Exercise directions — Go through the entries below and copy every line that holds the word "dans".

*** Opening Dataset ***

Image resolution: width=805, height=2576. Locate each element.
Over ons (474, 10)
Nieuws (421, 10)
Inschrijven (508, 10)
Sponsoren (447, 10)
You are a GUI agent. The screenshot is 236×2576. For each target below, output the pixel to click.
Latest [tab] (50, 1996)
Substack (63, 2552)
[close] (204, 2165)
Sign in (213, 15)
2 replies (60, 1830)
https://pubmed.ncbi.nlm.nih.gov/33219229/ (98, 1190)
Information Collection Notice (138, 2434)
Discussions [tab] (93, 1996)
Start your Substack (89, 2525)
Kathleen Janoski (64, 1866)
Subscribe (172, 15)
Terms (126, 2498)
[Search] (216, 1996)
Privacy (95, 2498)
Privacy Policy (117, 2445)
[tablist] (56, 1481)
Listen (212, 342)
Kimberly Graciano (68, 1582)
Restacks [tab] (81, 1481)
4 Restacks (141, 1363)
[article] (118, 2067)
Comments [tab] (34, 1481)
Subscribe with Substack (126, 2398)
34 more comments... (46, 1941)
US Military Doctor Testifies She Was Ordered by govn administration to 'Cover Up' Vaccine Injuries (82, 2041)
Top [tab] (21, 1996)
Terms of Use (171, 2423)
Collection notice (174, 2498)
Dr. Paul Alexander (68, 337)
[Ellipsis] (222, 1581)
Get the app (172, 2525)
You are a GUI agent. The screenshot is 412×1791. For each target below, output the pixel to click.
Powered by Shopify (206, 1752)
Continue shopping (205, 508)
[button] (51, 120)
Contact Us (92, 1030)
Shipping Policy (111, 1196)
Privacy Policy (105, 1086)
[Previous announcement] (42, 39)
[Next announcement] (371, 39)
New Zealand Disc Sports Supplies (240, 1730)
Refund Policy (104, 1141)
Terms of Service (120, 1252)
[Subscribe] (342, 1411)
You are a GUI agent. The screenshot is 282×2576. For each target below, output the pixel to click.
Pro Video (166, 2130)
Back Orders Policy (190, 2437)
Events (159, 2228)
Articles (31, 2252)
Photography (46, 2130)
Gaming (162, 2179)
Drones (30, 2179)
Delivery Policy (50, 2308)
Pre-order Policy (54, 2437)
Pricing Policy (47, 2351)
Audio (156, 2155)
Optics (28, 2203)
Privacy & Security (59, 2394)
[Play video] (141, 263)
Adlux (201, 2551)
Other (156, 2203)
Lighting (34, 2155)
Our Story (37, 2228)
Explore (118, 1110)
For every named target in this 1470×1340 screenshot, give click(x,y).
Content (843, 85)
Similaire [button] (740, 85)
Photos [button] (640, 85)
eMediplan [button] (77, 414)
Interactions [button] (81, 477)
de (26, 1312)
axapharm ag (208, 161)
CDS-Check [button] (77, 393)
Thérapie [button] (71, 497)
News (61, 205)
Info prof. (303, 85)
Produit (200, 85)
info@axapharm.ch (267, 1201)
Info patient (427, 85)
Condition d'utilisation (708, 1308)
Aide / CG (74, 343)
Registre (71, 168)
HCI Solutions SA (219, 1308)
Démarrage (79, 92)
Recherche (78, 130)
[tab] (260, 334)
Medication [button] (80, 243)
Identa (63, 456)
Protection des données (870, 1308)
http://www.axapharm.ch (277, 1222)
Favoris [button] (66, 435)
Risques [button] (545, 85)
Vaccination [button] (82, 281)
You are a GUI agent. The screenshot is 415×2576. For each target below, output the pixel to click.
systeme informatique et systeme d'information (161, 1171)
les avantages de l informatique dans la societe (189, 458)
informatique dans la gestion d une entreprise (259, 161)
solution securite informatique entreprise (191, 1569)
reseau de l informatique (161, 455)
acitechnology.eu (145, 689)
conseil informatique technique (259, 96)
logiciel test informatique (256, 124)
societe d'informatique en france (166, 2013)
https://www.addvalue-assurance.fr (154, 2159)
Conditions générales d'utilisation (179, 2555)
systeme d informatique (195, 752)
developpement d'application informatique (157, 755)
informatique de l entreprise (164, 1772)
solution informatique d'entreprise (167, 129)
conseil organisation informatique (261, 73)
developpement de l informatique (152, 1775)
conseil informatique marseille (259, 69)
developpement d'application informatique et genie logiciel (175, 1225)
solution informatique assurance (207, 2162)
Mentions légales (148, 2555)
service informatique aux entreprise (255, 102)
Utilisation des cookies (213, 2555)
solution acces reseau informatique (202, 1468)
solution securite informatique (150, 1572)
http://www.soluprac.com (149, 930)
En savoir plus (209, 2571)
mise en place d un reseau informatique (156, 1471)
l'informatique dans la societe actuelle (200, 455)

*** Closing Dataset ***

Answer box —
les avantages de l informatique dans la societe (189, 458)
informatique dans la gestion d une entreprise (259, 161)
l'informatique dans la societe actuelle (200, 455)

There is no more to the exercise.